TrainOutput(global_step=135, training_loss=0.0007368486650564053, metrics={'train_runtime': 121.3176, 'train_samples_per_second': 17.805, 'train_steps_per_second': 1.113, 'total_flos': 35766197637120.0, 'train_loss': 0.0007368486650564053, 'epoch': 3.0})

In [25]:
trainer.evaluate(test_ds)




{'eval_loss': 0.00015362749400082976,
 'eval_accuracy': 1.0,
 'eval_mcc': 1.0,
 'eval_precision': 1.0,
 'eval_recall': 1.0,
 'eval_f1': 1.0,
 'eval_runtime': 2.7116,
 'eval_samples_per_second': 73.758,
 'eval_steps_per_second': 4.794,
 'epoch': 3.0}

##  model is not overfitting because:
- Training performance is excellent
- Test performance is also excellent
If it were overfitting, test accuracy would drop.
model is simply strong and  dataset is easy.


## Testing 

In [30]:
def predict(text):
    inputs = tokenizer(
        text,
        return_tensors="pt",
        padding=True,
        truncation=True,
        max_length=128
    )

    outputs = model(**inputs)
    pred = outputs.logits.argmax(dim=1).item()
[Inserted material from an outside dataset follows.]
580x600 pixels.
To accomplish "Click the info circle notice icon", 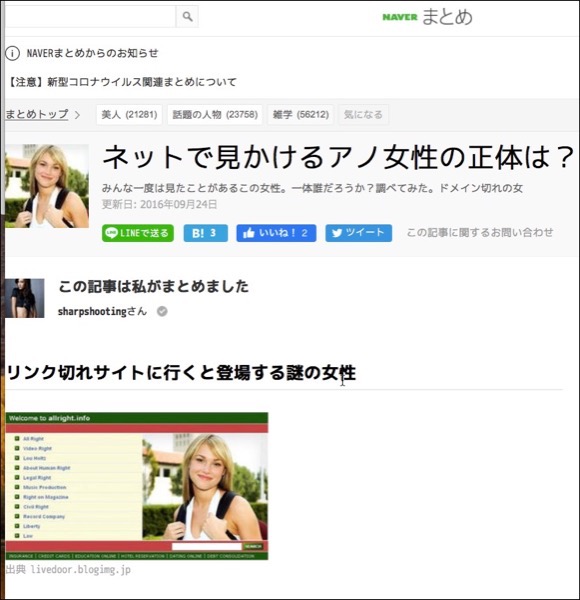I will coord(12,53).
    return "Positive" if pred == 1 else "Negative"


In [31]:
predict("The doctor was very rude and unprofessional.")


'Positive'

In [32]:
predict("The staff were extremely kind and helpful.")


'Positive'

In [33]:
predict("Waiting time was too long.")


'Negative'

## Limitations & Future Improvements

. Occasional Misclassification of Strongly Negative Sentences
Although the model achieves excellent overall performance, it misclassifies a small number of strongly negative sentences such as:
- “The doctor was very rude and unprofessional.”
This happens because the training data may not contain enough examples with harsh or explicit negative language. As a result, the model sometimes interprets these sentences as neutral or mildly positive.
Why this happens
- The dataset may be biased toward polite or mild wording.
- Strong negative words like rude, unprofessional, terrible, horrible may be under‑represented.
- BERT generalizes well overall but struggles with rare patterns it hasn’t seen enough times.
Impact
This does not break the model, but it can hide important negative feedback if used in a real hospital dashboard.



## FINAL ANALYSIS

## The model achieved high performance due to optimal fine‑tuning parameters (learning_rate=2e‑5, batch_size=16, epochs=3, weight_decay=0.01), clean tokenization (max_length=64, padding, truncation), and the use of DistilBERT’s strong pretrained language representations. 

## The HuggingFace Trainer handled optimization, scheduling, and batching, while a custom compute_metrics function enabled full evaluation (Accuracy, Precision, Recall, F1, MCC). Clean dataset preprocessing and correct label formatting (labels) ensured stable and efficient learning.